Problem requirements: If pictures appear among the lines below, leave them out while you return exactly the lines from the one with "Task: Click the Redo arrow icon" through the one with "The width and height of the screenshot is (859, 490).".

Data shown:
────────────────────────────────────────
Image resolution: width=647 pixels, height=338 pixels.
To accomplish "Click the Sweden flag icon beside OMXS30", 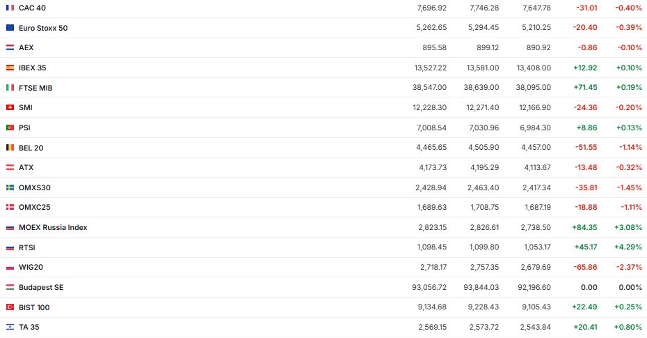I will pos(10,187).

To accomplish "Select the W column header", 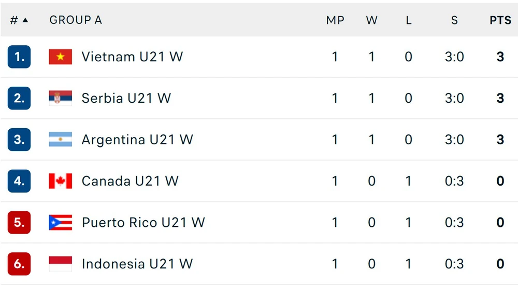I will tap(371, 20).
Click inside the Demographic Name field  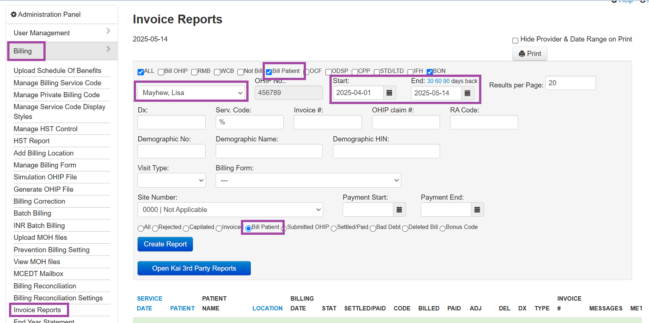(269, 151)
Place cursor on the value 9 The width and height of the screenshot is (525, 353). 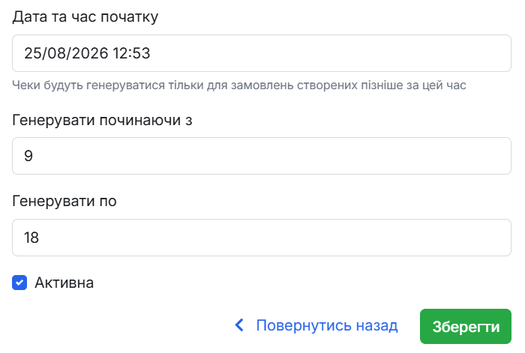click(29, 156)
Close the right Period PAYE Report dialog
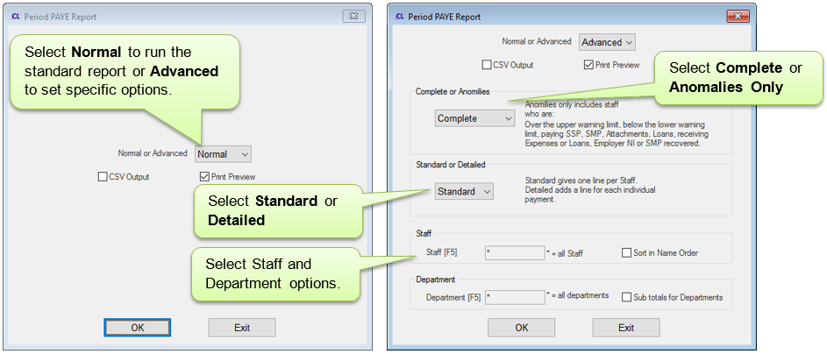 (x=738, y=17)
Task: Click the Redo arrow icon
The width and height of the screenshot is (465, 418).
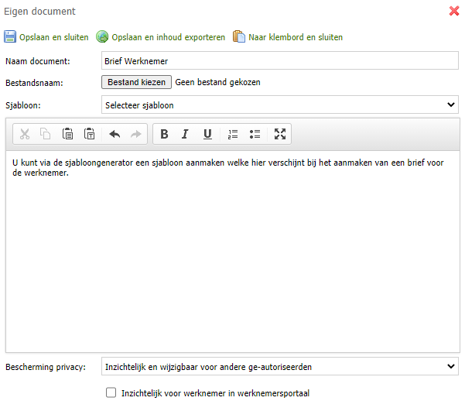Action: coord(136,134)
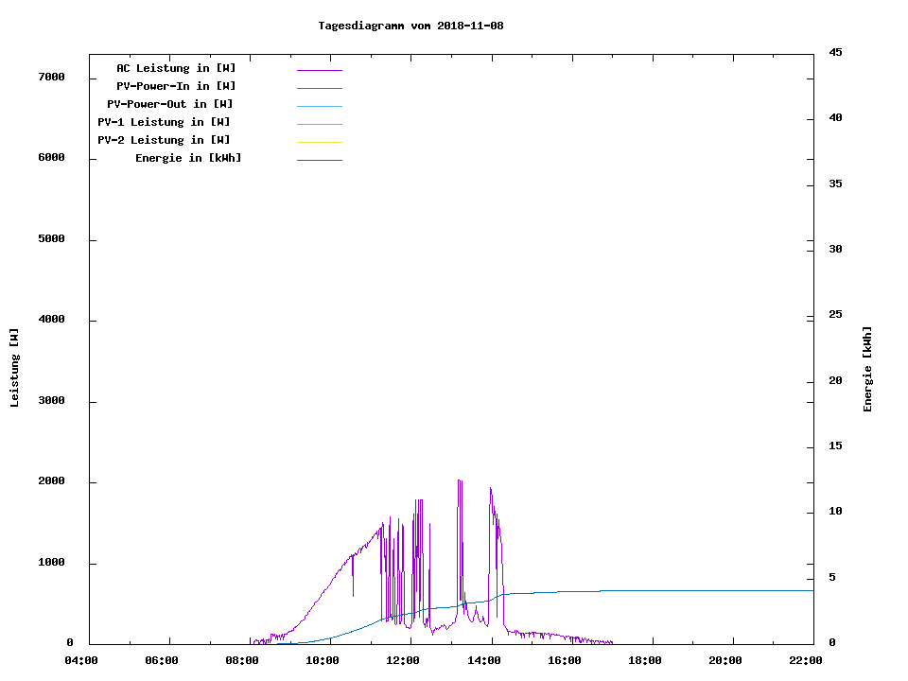Select the 2000 tick label on the power axis

click(x=51, y=481)
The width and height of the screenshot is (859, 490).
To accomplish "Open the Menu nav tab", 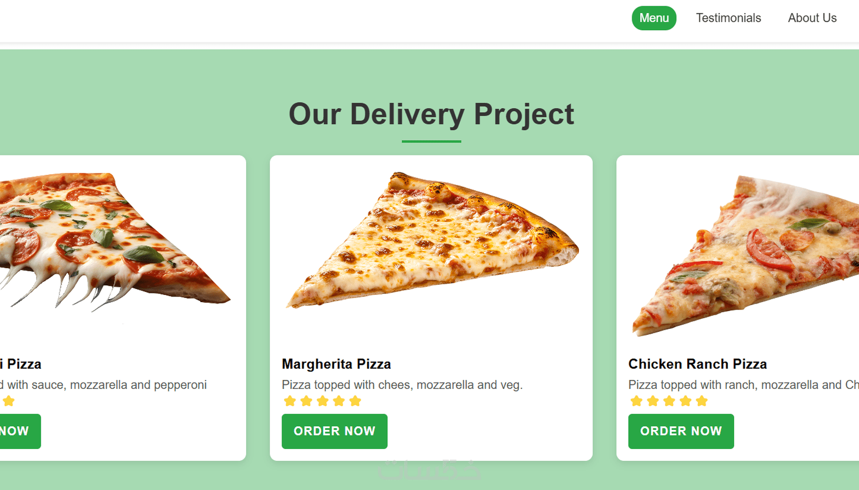I will pyautogui.click(x=654, y=18).
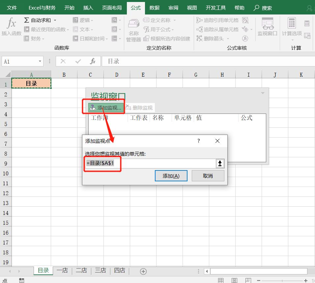315x283 pixels.
Task: Collapse the Watch Window via its top-right arrow
Action: click(x=262, y=92)
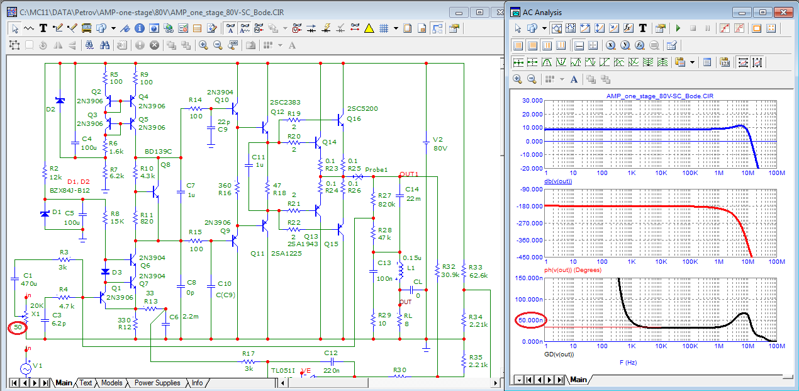Click the X-axis scale round button
Image resolution: width=799 pixels, height=391 pixels.
point(610,45)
────────────────────────────────────────
Answer below:
Task: Click the Redo arrow icon
The width and height of the screenshot is (465, 418).
Action: coord(136,134)
Select the 2000 tick label on the power axis

click(x=51, y=481)
The width and height of the screenshot is (859, 490).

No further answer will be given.